In the first quarter, our team partnered with Nike to learn how the company is addressing risks and opportunities in its operations. Although the company has a good overall ESG score, it faces some risks within its supply chain in relation to raw material sourcing and human rights issues. This is not a specific incident or controversy, but rather a proactive engagement with a company operating in a sector that is highly exposed to human rights and labor issues within its supply chain. In the meetings earlier this year, living wages and issues of working practices were discussed. We encouraged the company to define concrete goals and to exert its influence through sector cooperation.
Application of new technologies
Nike is one of the largest textile companies in the world and has the ability to influence standards in the industry. It is currently pursuing ideas on how to design more environmentally friendly products and how to establish an approach focusing on circular economy.

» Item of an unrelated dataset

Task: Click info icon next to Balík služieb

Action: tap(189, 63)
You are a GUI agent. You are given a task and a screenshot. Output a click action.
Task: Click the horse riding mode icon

In particular, new technologies should help to produce more sustainable textiles and shoes. During the Covid 19 pandemic, Nike is proactively engaged in supporting local communities in their supply chain. A subsequent discussion will take place later this year, where progress in key areas will be reviewed and analyzed. Furthermore, it will be explored how Nike plans to integrate the UN goals for sustainable development into its strategy.
Demand for sustainability
Such an exemplary engagement offers portfolio managers a larger platform of information for company analyses and investment decisions. Understanding how companies deal with significant ESG risks and opportunities can influence share selection and portfolio construction. Often, portfolio managers engage in corporate debates. In addition, they receive comprehensive protocols and reports. ESG and carbon data is integrated into the portfolio management system and is available to all our investment professionals. It is used to assess the level of risk with regard to companies, create financial models and make investment decisions.
Maintaining dialog with companies is resource-intensive, but also effective, so it will continue to be a high priority. After all, sustainability is now increasingly anchored in institutional, but also increasingly in private investments.